講義内容は多岐に渡る(秋田アグリフロンティア育成研修HPより)


 各講義の講師には県内の様々な方面から協力を仰ぎ、JA全農あきたや県内金融機関、機械化協会など、就農した際に必ず付き合っていく面々が力を貸す。その内容は、就農した時に力強い味方となることは間違いない。販路の面については、首都圏のバイヤーを招聘した。「秋田は首都圏向けの農産物が多いため、首都圏の消費者に目を向ける必要がある。しかし、首都圏の情報を秋田にいながら掴むのは難しい。そのため、首都圏の市場を良く知るバイヤーの方々から直接学ぶ機会を用意することにした」と工藤氏。自動車学校協会とも連携し、農業者用だけはない大特免許の取得も可能。これは冬場の農閑期に除雪作業で収入を得ることを見越してのことだ。どこまでも生産者のリアルな生活に沿って組まれた研修であることがよくわかる。

新時代の農業経営者を育てる


「最初の講義で研修生にはまず、『収入としていくら欲しい?』と聞く。

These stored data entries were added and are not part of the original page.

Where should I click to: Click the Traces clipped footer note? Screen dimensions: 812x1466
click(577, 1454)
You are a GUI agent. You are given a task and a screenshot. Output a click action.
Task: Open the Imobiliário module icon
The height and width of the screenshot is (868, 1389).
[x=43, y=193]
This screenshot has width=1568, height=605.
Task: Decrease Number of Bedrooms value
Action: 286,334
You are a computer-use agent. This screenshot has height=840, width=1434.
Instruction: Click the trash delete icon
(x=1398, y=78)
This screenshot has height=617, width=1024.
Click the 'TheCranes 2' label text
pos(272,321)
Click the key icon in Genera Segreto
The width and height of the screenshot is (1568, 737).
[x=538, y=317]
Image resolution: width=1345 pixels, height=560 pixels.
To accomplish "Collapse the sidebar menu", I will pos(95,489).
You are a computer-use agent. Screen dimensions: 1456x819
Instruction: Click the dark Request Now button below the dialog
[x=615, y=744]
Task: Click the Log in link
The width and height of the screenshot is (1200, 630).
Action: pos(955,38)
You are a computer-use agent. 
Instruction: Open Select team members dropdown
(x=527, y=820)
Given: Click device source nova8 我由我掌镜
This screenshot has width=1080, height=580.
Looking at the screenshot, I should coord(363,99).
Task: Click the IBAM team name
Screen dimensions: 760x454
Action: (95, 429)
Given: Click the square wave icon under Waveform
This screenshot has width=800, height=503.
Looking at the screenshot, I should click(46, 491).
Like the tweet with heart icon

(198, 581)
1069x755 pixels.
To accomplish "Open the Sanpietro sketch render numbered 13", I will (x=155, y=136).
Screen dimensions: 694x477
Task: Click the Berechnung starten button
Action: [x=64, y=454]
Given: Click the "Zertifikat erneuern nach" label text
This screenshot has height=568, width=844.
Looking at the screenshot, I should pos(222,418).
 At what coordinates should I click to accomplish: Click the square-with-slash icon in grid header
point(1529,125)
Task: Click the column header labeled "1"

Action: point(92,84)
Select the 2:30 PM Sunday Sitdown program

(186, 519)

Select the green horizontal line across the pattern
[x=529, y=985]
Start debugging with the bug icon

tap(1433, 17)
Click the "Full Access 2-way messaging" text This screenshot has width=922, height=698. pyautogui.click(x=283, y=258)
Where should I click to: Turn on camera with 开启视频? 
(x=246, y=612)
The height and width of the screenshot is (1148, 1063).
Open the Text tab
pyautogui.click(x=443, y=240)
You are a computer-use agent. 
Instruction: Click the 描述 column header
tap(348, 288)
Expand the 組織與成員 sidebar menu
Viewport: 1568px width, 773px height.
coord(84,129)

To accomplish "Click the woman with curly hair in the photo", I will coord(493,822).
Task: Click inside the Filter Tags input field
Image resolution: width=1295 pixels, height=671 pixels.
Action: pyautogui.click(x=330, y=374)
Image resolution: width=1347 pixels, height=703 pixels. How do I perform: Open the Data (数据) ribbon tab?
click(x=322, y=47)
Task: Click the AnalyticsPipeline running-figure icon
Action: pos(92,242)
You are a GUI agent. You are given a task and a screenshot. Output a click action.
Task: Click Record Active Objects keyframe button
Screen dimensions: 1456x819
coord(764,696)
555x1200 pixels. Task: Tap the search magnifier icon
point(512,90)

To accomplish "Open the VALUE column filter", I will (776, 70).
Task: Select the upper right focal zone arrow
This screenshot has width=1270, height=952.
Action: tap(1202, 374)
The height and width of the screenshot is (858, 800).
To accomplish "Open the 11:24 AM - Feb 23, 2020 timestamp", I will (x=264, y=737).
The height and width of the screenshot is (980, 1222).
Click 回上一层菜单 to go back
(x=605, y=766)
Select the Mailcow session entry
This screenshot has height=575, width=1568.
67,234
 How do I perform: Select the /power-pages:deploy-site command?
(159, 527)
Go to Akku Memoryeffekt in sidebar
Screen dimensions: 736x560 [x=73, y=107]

年代も10代から40代まで幅広く、独身や子持ちもいて、おかれている立場も様々。いくらあれば生活できるか具体的に考えてもらう。市町村が認定する認定就農者制度は所得目標を市町村で定めているが、5年後の目標収入を立てて、そこに妥当性があれば認定するもの。市町村が定めている基準は一律でなければいけないが、個別には人それぞれ違うはず。そこで個々の必要な収入から逆算して、どんな農業をしなければならないか、農業だけで足りなければどうやって補填するかまでを考えてもらう」と工藤氏は話す。育成研修側ができる限りのサポートをすることで、研修生に本気になってもらい、秋田の農業の未来を担う農業者を育て、新しい人材を呼び込む。そして秋田県農業を活性化させていく。農家を育てるのではなく農業経営者を育てる。そんなメッセージをより具現化したのが、秋田アグリフロンティア育成研修である。
 秋田県の新規就農者は令和5年までの7年間、右肩上がりの状況にあるが、この育成研修がその成長の一翼を担っていく存在であるといっても過言ではない。
 今後は、選任相談員の設置や県内の講師陣のさらなる強化を図り、地域に根ざした育成体制を充実させていく。